"Abnormal" Events -- Droughts and Perfect Games

Most folks, and I would include myself in this, have terrible intuitions about probabilities and in particular the frequency and patterns of occurance in the tail ends of the normal distribution, what we might call "abnormal" events.  This strikes me as a particularly relevant topic as the severity of the current drought and high temperatures in the US is being used as absolute evidence of catastrophic global warming.

I am not going to get into the global warming bits in this post (though a longer post is coming).  Suffice it to say that if it is hard to accurately directly measure shifts in the mean of climate patterns given all the natural variability and noise in the weather system, it is virtually impossible to infer shifts in the mean from individual occurances of unusual events.  Events in the tails of the normal distribution are infrequent, but not impossible or even unexpected over enough samples.

What got me to thinking about this was the third perfect game pitched this year in the MLB.  Until this year, only 20 perfect games had been pitched in over 130 years of history, meaning that one is expected every 7 years or so  (we would actually expect them more frequently today given that there are more teams and more games, but even correcting for this we might have an expected value of one every 3-4 years).  Yet three perfect games happened, without any evidence or even any theoretical basis for arguing that the mean is somehow shifting.  In rigorous statistical parlance, sometimes shit happens.  Were baseball more of a political issue, I have no doubt that writers from Paul Krugman on down would be writing about how three perfect games this year is such an unlikely statistical fluke that it can't be natural, and must have been caused by [fill in behavior of which author disapproves].  If only the Republican Congress had passed the second stimulus, we wouldn't be faced with all these perfect games....

Postscript:  We like to think that perfect games are the ultimate measure of a great pitcher.  This is half right.  In fact, we should expect entirely average pitchers to get perfect games every so often.  A perfect game is when the pitcher faces 27 hitters and none of them get on base.  So let's take the average hitter facing the average pitcher.  The league average on base percentage this year is about .320 or 32%.  This means that for each average batter, there is a 68% chance for the average pitcher in any given at bat to keep the batter off the base.  All the average pitcher has to do is roll these dice correctly 27 times in a row.

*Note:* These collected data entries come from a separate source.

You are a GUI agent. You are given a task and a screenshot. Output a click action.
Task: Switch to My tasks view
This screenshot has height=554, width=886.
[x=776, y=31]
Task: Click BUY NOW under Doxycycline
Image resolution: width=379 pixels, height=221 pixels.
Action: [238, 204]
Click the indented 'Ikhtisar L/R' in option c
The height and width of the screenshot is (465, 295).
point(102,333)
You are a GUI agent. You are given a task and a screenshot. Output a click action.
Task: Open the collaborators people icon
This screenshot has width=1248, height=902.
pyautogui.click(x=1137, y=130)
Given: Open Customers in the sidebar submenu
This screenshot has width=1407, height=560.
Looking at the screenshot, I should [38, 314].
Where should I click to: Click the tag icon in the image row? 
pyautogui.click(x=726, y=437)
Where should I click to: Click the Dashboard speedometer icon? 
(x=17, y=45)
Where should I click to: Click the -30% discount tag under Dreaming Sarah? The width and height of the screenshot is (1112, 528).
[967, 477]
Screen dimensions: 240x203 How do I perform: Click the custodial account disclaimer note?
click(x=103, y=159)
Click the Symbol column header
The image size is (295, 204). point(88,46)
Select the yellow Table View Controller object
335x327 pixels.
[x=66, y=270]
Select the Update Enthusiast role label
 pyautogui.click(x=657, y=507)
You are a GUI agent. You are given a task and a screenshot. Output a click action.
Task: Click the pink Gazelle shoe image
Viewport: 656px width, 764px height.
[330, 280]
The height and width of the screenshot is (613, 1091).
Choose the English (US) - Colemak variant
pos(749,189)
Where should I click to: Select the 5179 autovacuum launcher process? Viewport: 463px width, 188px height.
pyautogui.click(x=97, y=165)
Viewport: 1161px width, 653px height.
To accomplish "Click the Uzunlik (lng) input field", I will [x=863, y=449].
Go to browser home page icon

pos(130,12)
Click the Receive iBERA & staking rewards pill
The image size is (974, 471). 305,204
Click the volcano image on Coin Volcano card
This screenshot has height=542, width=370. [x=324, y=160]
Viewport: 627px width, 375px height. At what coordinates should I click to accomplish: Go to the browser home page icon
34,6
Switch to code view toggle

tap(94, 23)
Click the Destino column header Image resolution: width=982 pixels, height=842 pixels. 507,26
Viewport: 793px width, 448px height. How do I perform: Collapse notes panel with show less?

The odds against that are .68^27 or about one in 33,000.  But this means that once in every 33,000 pitcher starts  (there are two pitcher starts per game played in the MLB), the average pitcher should get a perfect game.  Since there are about 4,860 regular season starts per year (30 teams x 162 games) then average pitcher should get a perfect game every 7 years or so.  Through history, there have been about 364,000 starts in the MLB, so this would point to about 11 perfect games by average pitchers.  About half the actual total.

Now, there is a powerful statistical argument for demonstrating that great pitchers should be over-weighted in perfect games stats:  the probabilities are VERY sensitive to small changes in on-base percentage.  Let's assume a really good pitcher has an on-base percentage against him that is 30 points less than the league average, and a bad pitcher has one 30 points worse.   The better pitcher would then expect a perfect game every 10,000 starts, while the worse pitcher would expect a perfect game every 113,000 starts.  I can't find the stats on individual pitchers, but my guess is the spread between best and worst pitchers on on-base percentage against has more than a 60 point spread, since the team batting average against stats (not individual but team averages, which should be less variable) have a 60 point spread from best to worst. [update:  a reader points to this, which says there is actually a 125-point spread from best to worst.  That is a different in expected perfect games from one in 2,000 for Jared Weaver to one in 300,000 for Derek Lowe.  Thanks Jonathan]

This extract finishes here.